A down market could also present a buying opportunity if a company’s stock has fallen along with broader indexes. The recent correction in equities provides an opportunity for companies to pick up more of their stock at lower prices.

Some companies are looking to do just that, cheering investors. AT&T shares jumped Tuesday after the company announced an additional $4 billion stock buyback program beginning in the second quarter. Hilton Worldwide Holding, which has bought $4.3 billion of its own stock since March 2017, authorized an additional $2 billion in buybacks on Tuesday after the market closed, rallying shares on Wednesday.

Many blue-chip names still have significant buyback runway from previous authorizations. Apple Inc. has $58 billion of stock still to purchase as of the end of last year, the largest amount outstanding, according to data from Birinyi. Union Pacific has $24 billion remaining, while Intel Corp has $23 billion.

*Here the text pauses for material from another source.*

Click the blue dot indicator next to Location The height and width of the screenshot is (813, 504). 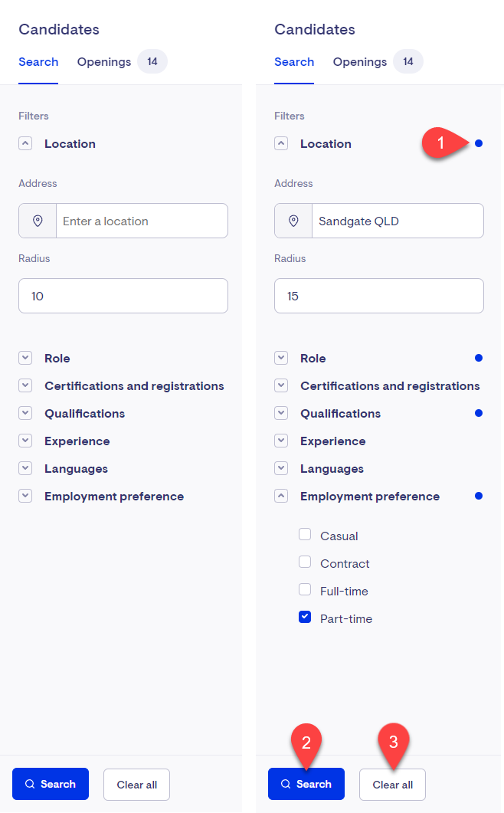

So far this year, the biggest buyers of their own stocks are underperforming. The Invesco BuyBack Achievers ETF is down 16%, compared with an 8% drop in the S&P 500 during that same period. The SPDR S&P 500 Buyback ETF is down 15%.

“Usually the companies that do buybacks are mature companies, so they should not underperform on a correction,” said Vincent Deluard, director of global macro strategy at INTL FCStone. “If the market thinks a buyback is negative, why would you do it?”